_INSTRUCTIONS FOR THE TASK_:
Rewrite each of these records with "Find the location of" swapped for "Locate" and everything else left as it is. Leave out the pictures.

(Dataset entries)
***
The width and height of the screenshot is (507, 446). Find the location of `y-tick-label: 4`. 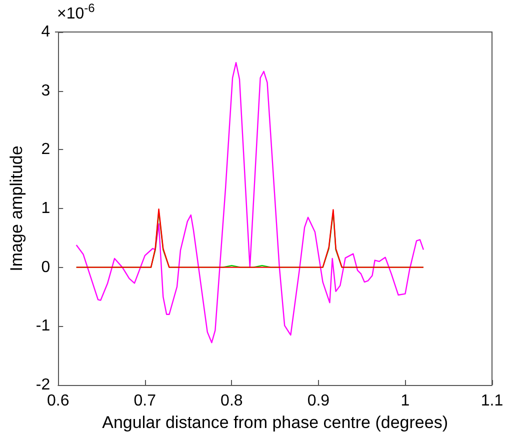

y-tick-label: 4 is located at coordinates (46, 32).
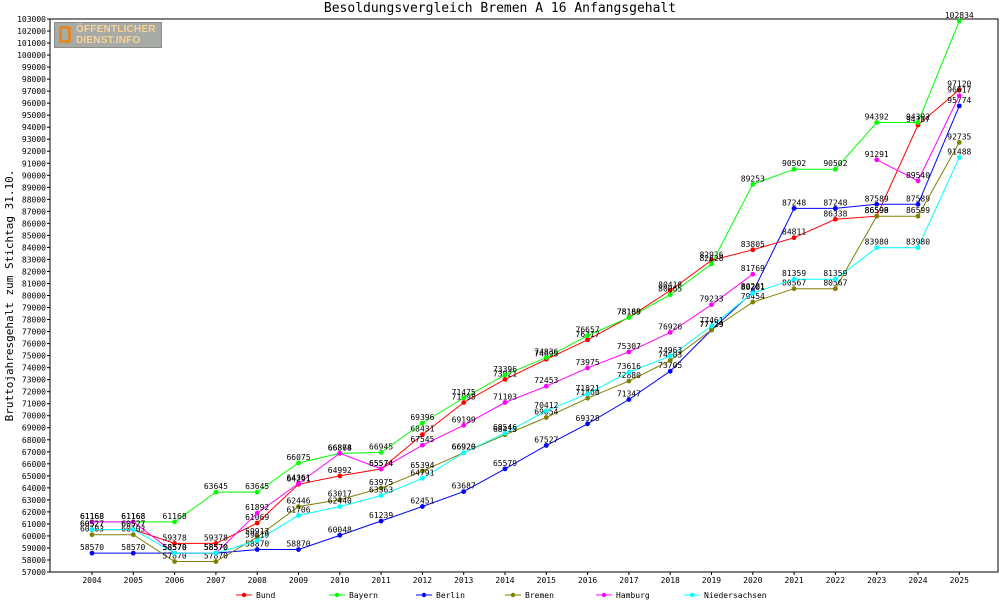 The width and height of the screenshot is (1000, 600). Describe the element at coordinates (546, 440) in the screenshot. I see `data-label: 67527` at that location.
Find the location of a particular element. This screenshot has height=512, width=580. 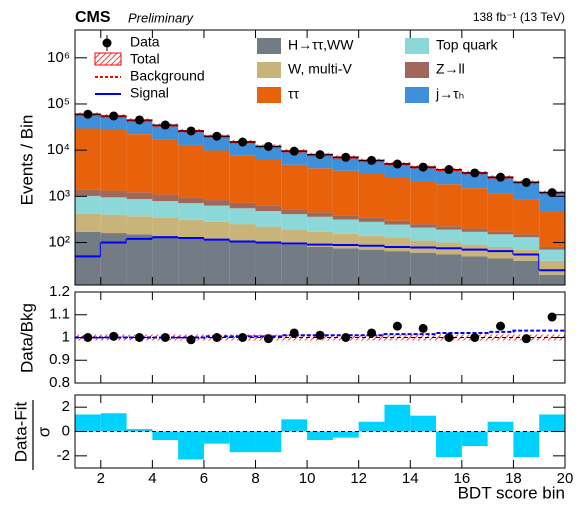

x-tick-label: 6 is located at coordinates (204, 478).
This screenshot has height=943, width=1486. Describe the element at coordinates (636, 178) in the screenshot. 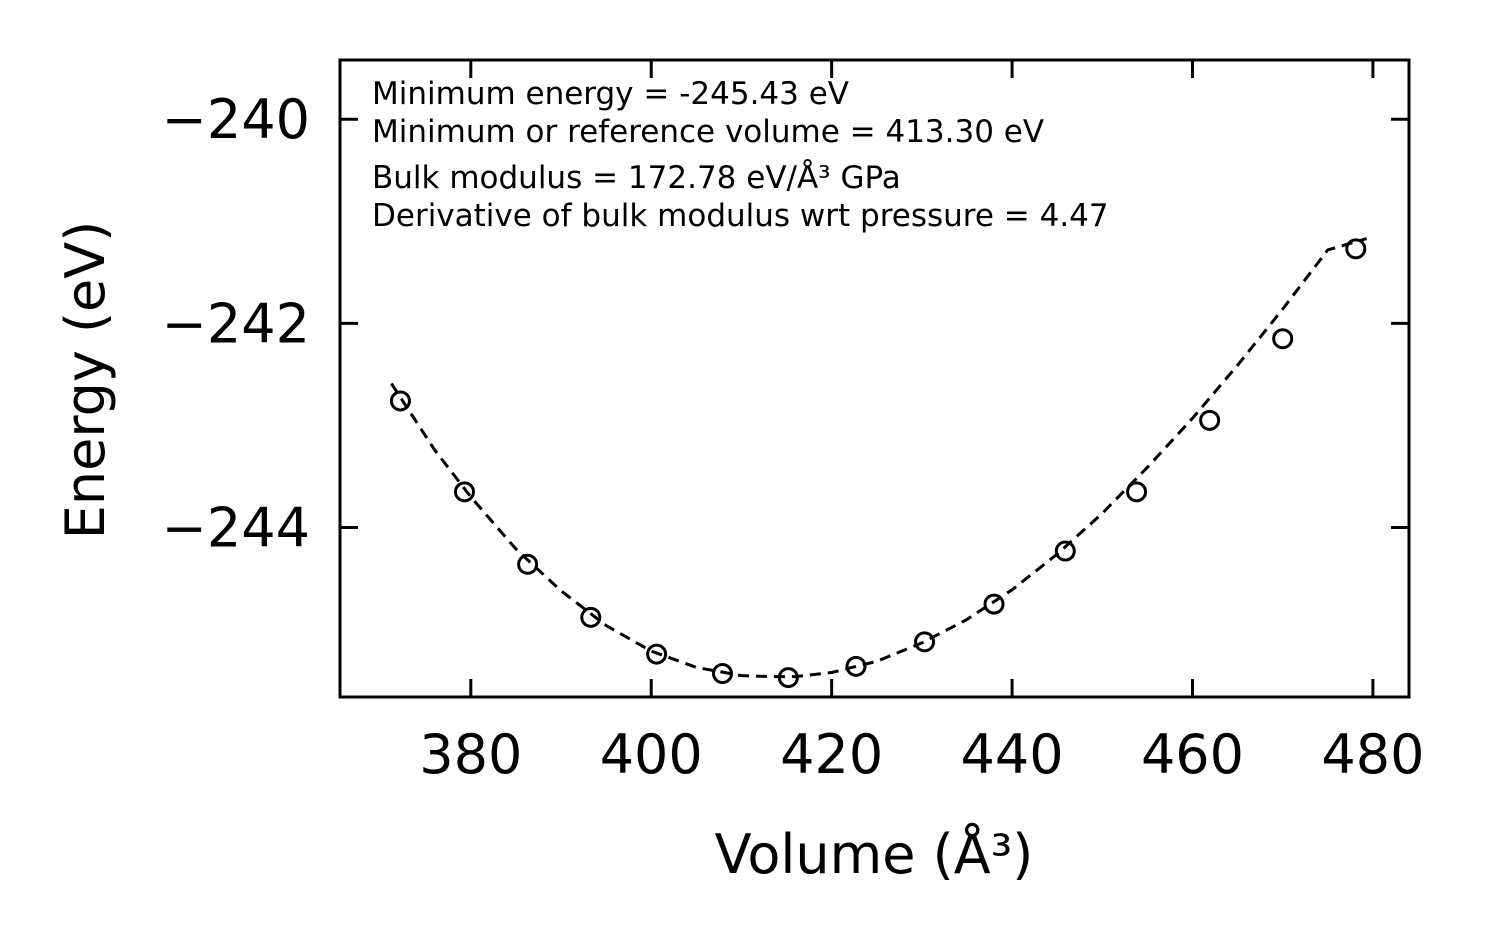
***
_EXPECTED ANSWER_:
The width and height of the screenshot is (507, 446). Locate `y-tick-label: 4`. 

y-tick-label: 4 is located at coordinates (46, 32).
 The width and height of the screenshot is (1000, 600). Describe the element at coordinates (546, 440) in the screenshot. I see `data-label: 67527` at that location.
Locate a particular element. This screenshot has height=512, width=580. 

x-tick-label: 6 is located at coordinates (204, 478).
This screenshot has height=943, width=1486. Describe the element at coordinates (636, 178) in the screenshot. 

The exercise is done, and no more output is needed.